Supreme Court justices signal likely support for keeping ACA

Statements made by Supreme Court justices during the latest challenge to the Affordable Care Act indicate that the law is likely to be upheld (Source: “‘Obamacare’ likely to survive, high court arguments indicate,” Associated Press, Nov. 10).

Meeting remotely a week after the election and in the midst of a pandemic that has closed their courtroom, the justices on Tuesday took on the latest Republican challenge to the Obama-era health care law, with three appointees of President Donald Trump, an outspoken critic of the law, among them.

But at least one of those Trump appointees, Justice Brett Kavanaugh, seemed likely to vote to leave the bulk of the law intact, even if he were to find the law’s now-toothless individual mandate that everyone obtain health insurance to be unconstitutional.

“It does seem fairly clear that the proper remedy would be to sever the mandate provision and leave the rest of the act in place,” Kavanaugh said.

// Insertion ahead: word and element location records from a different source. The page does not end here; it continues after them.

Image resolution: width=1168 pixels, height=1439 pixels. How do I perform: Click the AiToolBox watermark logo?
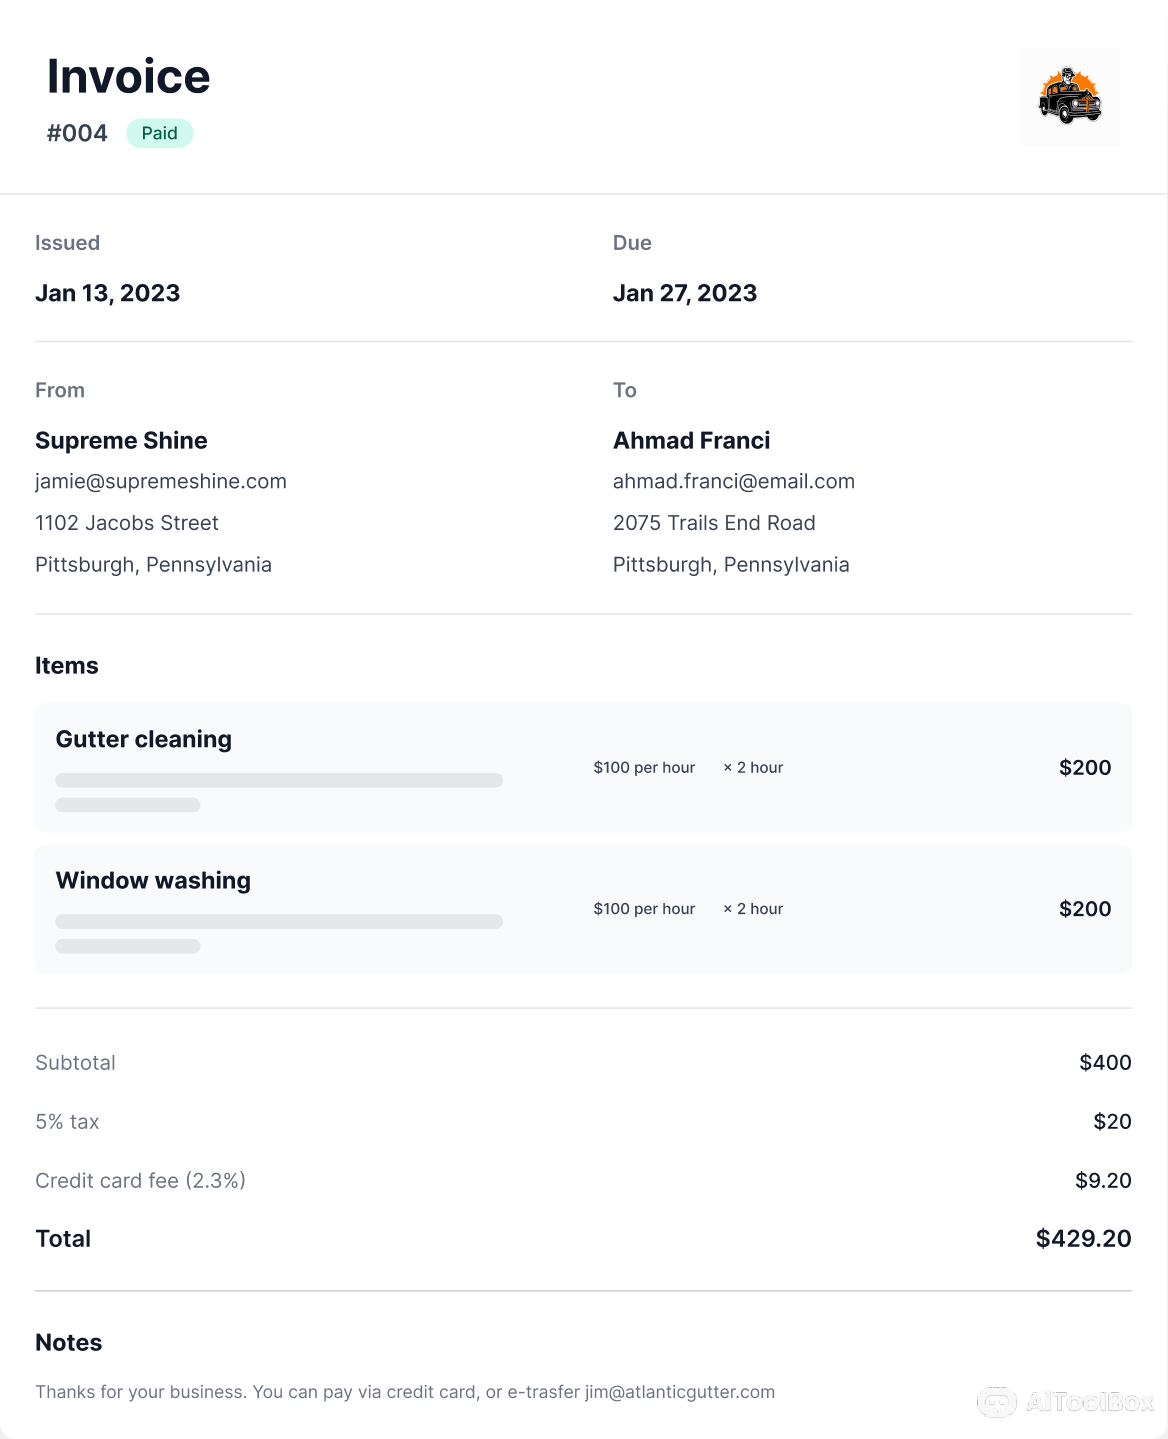coord(1066,1402)
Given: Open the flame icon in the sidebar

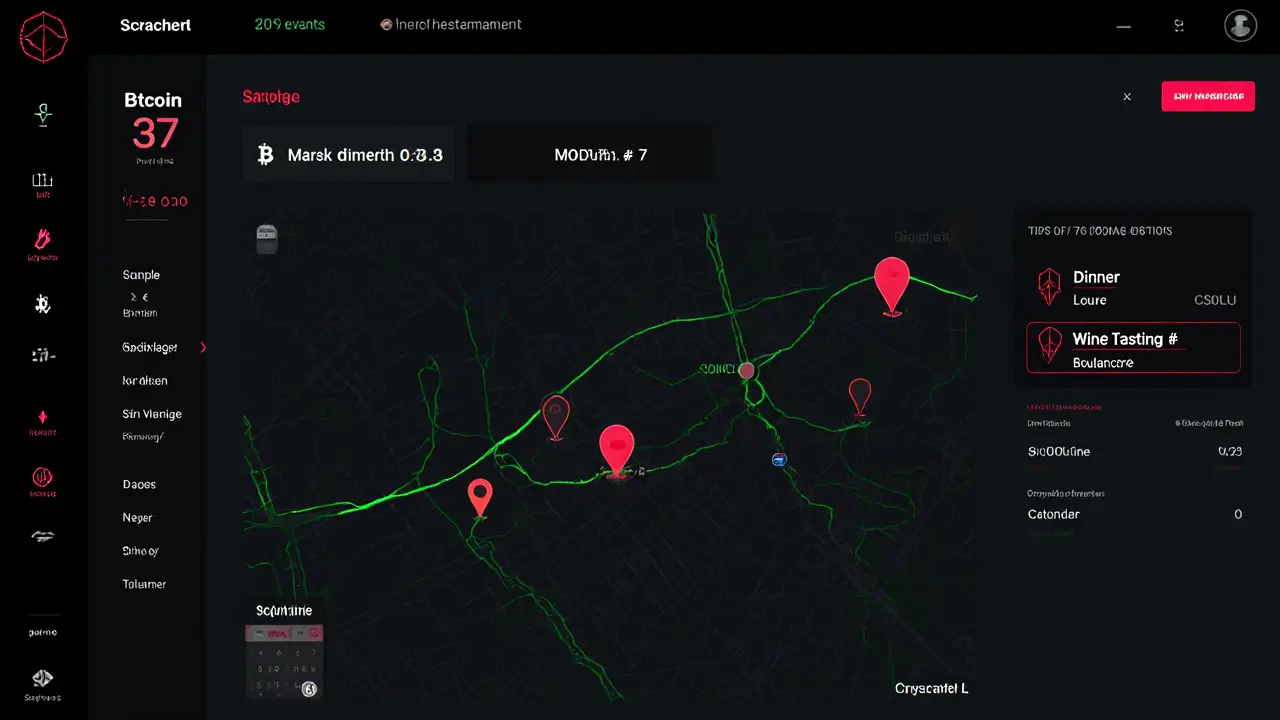Looking at the screenshot, I should [42, 240].
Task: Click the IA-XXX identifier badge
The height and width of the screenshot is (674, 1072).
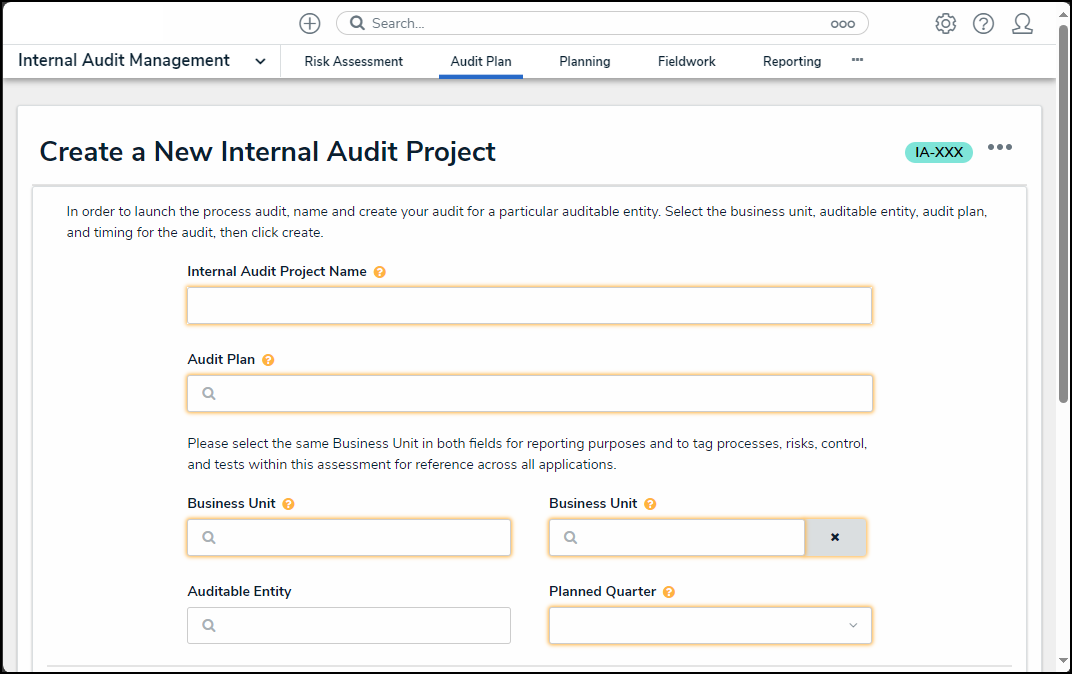Action: click(938, 152)
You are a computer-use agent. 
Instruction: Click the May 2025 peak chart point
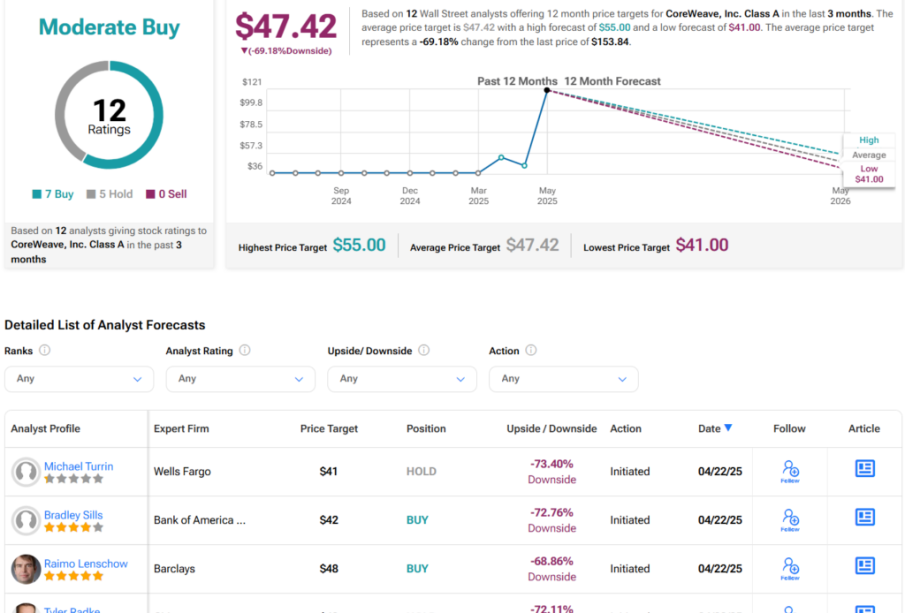[x=546, y=90]
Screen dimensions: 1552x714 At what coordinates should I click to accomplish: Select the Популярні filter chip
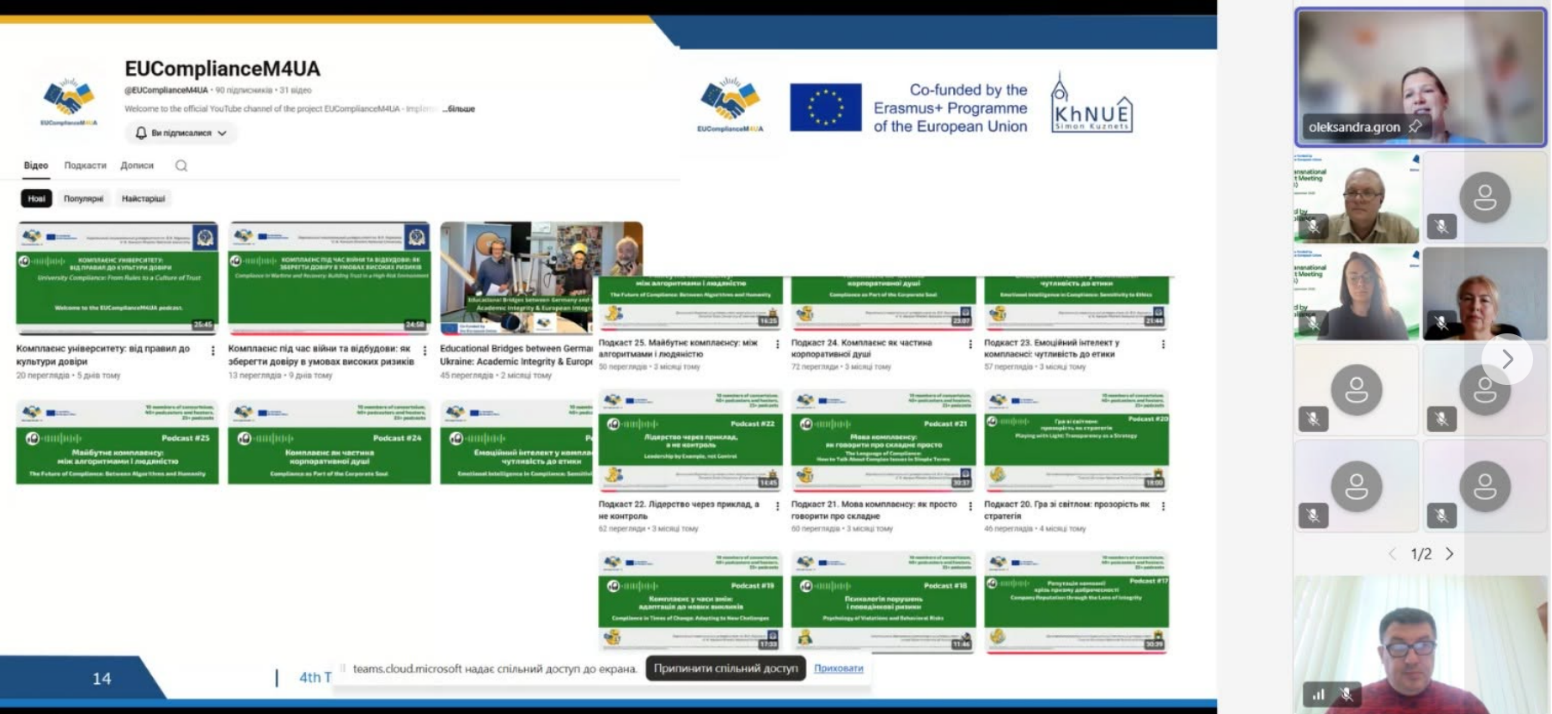point(83,198)
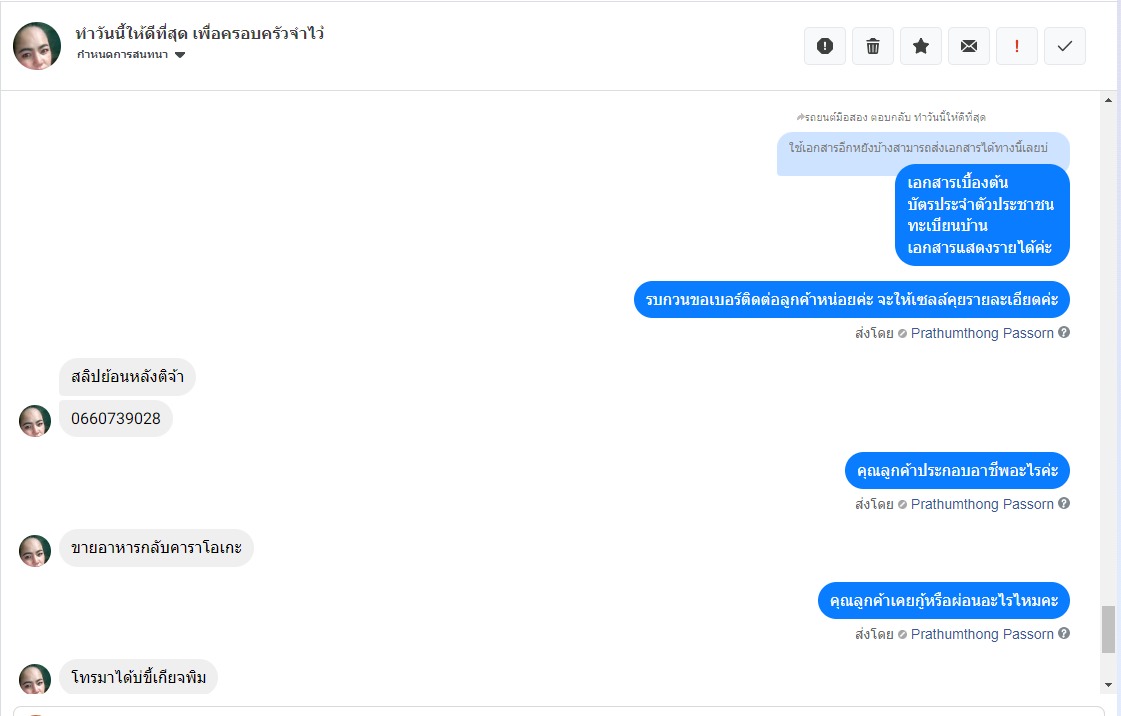1121x716 pixels.
Task: Open the กำหนดการสนทนา label menu
Action: 122,54
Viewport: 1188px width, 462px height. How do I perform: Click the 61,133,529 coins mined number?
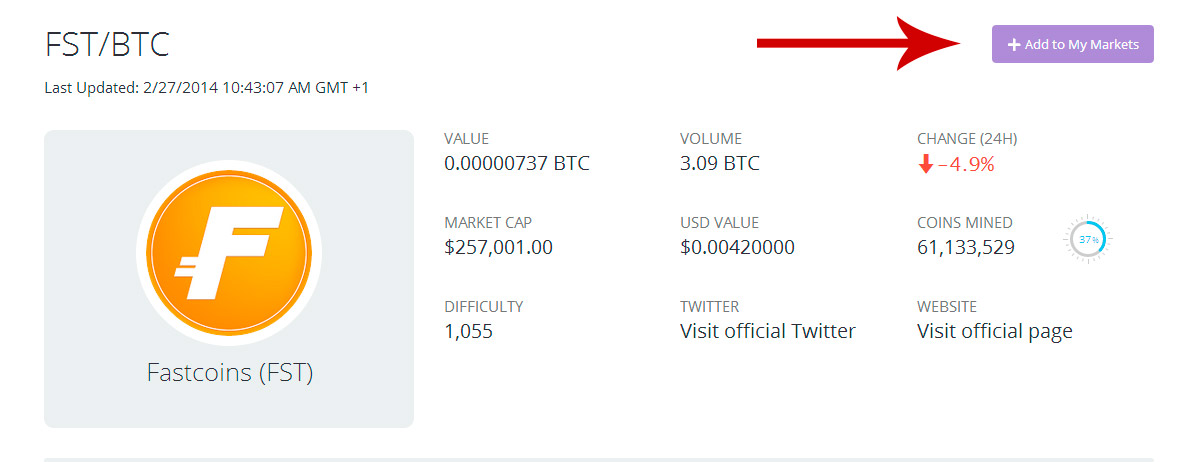966,247
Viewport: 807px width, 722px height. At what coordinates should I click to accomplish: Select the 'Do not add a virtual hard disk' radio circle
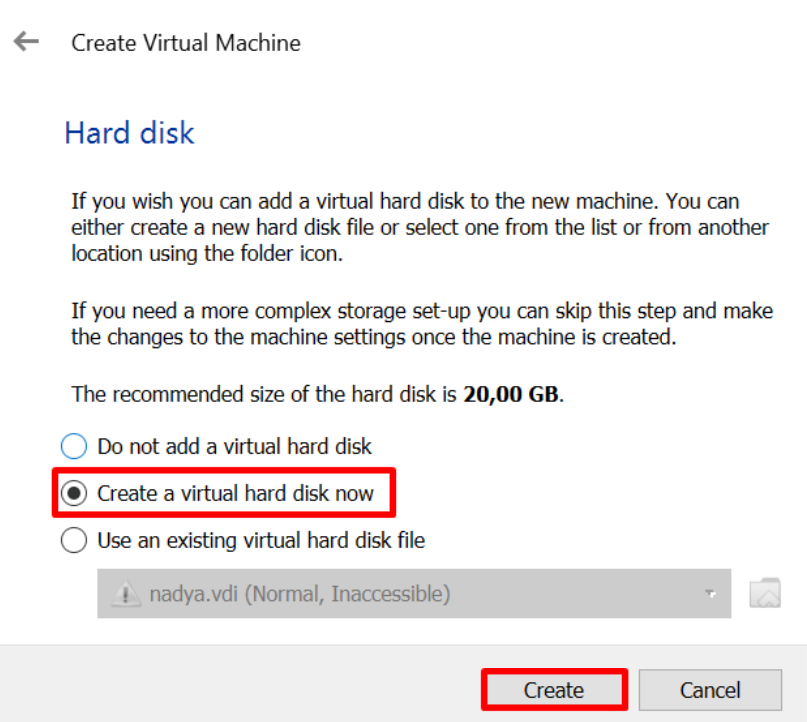point(74,446)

Chief Justice John Roberts, who wrote two earlier opinions preserving the law, stated similar views, and the court’s three liberal justices are almost certain to vote to uphold the law in its entirety. That presumably would form a majority by joining a decision to cut away only the mandate, which now has no financial penalty attached to it. Congress zeroed out the penalty in 2017, but left the rest of the law untouched.